Quando negociaram com a OLP (ou Fatah, a sua principal força), Peres e Rabin acreditavam que os palestinianos também queriam a paz. Agora estão completamente divididos entre o Hamas, grupo islamita que controlava Gaza, e a Fatah, que governa na Cisjordânia. Valdan mesmo assim confia que é possível negociar: “Sem dúvida que sim. Em primeiro lugar, é preciso uma liderança que luta pela paz, além de que o mesmo fenómeno que acontece em Israel também acontece na Palestina – por muito divididos que estejam, também existe uma maioria que quer a paz. Acredito que querem fazer a paz com Israel, mas querem que Israel reconheça a identidade deles, a sua existência, a sua autonomia. Esse reconhecimento já foi assinado há 30 anos nos Acordos de Oslo. Agora, há outra coisa que pode ajudar que são os Acordos de Abraão. Quando o meu pai lutava pelo que viriam a ser os Acordos de Abraão costumava ir a todos aqueles Estados árabes, como o Dubai, o Bahrein, Qatar, Omã… Portanto o meu pai lançou os alicerces dos Acordos de Abraão. Os Acordos de Abraão abrangem os países muçulmanos que desejem falar da paz com Israel, que reconheçam totalmente Israel, mas Israel também tem de reconhecer totalmente a Palestina. Claro que eu sou filha do meu pai, mas também sou uma ativista pela paz”.

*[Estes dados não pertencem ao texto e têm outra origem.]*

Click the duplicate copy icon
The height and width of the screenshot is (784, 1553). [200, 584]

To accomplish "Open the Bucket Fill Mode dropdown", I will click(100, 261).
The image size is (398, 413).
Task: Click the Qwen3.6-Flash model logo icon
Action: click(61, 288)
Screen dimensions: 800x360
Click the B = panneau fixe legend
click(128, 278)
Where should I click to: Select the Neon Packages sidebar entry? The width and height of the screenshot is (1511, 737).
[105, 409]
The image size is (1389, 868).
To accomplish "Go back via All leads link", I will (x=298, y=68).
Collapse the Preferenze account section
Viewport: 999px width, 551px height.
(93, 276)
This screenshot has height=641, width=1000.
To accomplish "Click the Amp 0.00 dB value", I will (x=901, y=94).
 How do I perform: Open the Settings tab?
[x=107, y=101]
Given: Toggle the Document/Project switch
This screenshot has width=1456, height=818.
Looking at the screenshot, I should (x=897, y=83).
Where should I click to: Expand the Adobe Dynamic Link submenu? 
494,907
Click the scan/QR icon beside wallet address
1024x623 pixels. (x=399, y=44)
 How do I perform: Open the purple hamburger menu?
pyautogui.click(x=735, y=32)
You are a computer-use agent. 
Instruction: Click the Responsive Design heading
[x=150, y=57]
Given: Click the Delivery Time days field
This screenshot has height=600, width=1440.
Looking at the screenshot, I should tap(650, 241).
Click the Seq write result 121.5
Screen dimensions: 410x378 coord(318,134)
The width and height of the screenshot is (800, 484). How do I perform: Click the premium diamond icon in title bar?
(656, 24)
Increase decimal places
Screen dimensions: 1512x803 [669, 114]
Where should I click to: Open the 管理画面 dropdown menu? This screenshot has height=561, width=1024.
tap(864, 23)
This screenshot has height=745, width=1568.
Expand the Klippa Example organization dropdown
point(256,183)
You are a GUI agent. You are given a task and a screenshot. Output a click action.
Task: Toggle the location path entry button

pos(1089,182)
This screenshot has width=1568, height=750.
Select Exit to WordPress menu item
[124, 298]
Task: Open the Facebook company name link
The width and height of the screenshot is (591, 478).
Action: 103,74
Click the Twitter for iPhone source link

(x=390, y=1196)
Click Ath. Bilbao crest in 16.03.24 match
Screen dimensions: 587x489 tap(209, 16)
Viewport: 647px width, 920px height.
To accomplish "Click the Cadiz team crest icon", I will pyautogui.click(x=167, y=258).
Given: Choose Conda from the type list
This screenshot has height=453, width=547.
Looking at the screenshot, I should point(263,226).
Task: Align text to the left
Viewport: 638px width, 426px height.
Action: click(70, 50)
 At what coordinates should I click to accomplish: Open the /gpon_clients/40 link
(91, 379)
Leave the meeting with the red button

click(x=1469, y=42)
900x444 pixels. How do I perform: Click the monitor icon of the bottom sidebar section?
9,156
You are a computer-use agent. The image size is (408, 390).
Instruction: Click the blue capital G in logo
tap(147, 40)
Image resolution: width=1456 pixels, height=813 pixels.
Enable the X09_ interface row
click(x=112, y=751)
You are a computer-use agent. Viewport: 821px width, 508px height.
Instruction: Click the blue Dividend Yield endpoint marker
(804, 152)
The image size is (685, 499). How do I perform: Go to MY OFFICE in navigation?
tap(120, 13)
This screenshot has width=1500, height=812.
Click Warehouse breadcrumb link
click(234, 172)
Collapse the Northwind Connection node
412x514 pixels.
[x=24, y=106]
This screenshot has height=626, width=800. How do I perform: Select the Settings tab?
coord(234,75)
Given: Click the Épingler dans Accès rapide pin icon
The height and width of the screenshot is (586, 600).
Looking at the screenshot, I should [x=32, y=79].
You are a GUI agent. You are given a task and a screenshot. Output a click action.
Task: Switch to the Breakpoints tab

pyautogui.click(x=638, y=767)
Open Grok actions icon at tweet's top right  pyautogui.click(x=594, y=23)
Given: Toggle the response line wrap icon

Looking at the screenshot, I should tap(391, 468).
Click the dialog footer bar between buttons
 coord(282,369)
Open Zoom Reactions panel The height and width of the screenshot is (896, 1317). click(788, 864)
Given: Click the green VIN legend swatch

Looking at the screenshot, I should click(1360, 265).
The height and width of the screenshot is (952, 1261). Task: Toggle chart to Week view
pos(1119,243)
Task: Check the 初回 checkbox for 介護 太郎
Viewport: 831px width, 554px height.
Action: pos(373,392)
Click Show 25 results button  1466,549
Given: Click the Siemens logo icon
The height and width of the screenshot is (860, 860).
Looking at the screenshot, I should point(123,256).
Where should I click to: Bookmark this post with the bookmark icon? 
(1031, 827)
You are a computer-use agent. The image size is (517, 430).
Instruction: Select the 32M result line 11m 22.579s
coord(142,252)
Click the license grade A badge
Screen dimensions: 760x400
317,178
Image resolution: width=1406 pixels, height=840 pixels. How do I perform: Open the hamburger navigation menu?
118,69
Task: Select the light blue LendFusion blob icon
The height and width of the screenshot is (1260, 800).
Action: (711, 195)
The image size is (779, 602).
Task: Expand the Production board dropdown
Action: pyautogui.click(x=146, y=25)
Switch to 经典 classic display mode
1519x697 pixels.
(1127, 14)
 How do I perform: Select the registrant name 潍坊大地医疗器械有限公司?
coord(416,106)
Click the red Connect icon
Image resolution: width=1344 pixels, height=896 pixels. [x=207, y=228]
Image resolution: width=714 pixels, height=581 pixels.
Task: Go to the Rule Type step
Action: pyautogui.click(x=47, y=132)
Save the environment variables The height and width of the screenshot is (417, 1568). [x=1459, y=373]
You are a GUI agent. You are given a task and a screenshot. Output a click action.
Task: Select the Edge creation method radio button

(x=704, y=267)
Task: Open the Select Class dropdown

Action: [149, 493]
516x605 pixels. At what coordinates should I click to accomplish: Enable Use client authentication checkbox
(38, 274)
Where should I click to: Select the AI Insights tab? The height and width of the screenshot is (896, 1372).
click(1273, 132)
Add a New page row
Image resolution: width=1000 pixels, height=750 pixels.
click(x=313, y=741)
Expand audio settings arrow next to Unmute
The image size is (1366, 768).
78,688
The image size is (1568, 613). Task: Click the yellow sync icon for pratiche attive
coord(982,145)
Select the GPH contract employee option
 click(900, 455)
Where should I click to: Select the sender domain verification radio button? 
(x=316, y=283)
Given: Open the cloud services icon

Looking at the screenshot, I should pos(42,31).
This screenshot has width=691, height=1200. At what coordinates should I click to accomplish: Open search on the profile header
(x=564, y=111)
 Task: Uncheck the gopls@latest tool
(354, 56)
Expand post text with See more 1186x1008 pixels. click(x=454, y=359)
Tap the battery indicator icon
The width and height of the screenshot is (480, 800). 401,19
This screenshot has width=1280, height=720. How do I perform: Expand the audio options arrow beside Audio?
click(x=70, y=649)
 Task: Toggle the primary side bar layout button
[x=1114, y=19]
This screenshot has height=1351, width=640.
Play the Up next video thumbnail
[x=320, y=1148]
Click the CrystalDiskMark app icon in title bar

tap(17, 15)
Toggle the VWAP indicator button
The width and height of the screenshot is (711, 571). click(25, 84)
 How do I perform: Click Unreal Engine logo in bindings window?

“Falando de linguística, que é a minha área, sublinho que o hebraico e o árabe são línguas irmãs, muito próximas uma da outra. Embora o árabe seja falado por todo o mundo e o hebraico só tenha 10 milhões de falantes, continuam a ser línguas irmãs. Portanto, Israel tem de se assegurar que a região do Médio Oriente se torne no que o meu pai sempre disse: o Novo Médio Oriente. Se ouvirmos os oradores de hoje, ouvimos falar exatamente da mesma coisa, de Israel e a Palestina se reconciliarem como dois Estados vizinhos, como dois irmãos que partilham línguas irmãs. Israel é o Estado da inovação muito à frente dos seus vizinhos, mas os países muçulmanos também podem juntar-se a nós, também querem tornar-se nações inovadoras, também têm as suas ideias. A ideia do meu pai era mobilizar a inovação para a paz e mobilizar a paz para a inovação”, acrescenta Valdan.
Sobre se depois do massacre de 7 de outubro de 2023, e com reféns ainda em Gaza, mantém hoje a crença na paz, a filha de Peres afirma: “Bem, acho que o que aconteceu ilustra ainda melhor o quão importante é resolver a questão desde suas raízes, desde o desacordo básico. É extremamente importante. Então, se Israel tivesse resolvido esse problema, talvez não estivéssemos na situação em que estamos agora. Enquanto não houver uma resolução para viver juntos, Israel e Palestina lado a lado, não haverá paz. Isso é claro. E não há razão para Israel não aceitar um estado palestiniano ao lado dele, lado a lado”. Novas lideranças são necessárias para a paz? A resposta desta crítica assumida do primeiro-ministro Benjamin Netanyahu é: “Sim, do lado israelita e do lado palestiniano. Os povos preferem viver em paz”.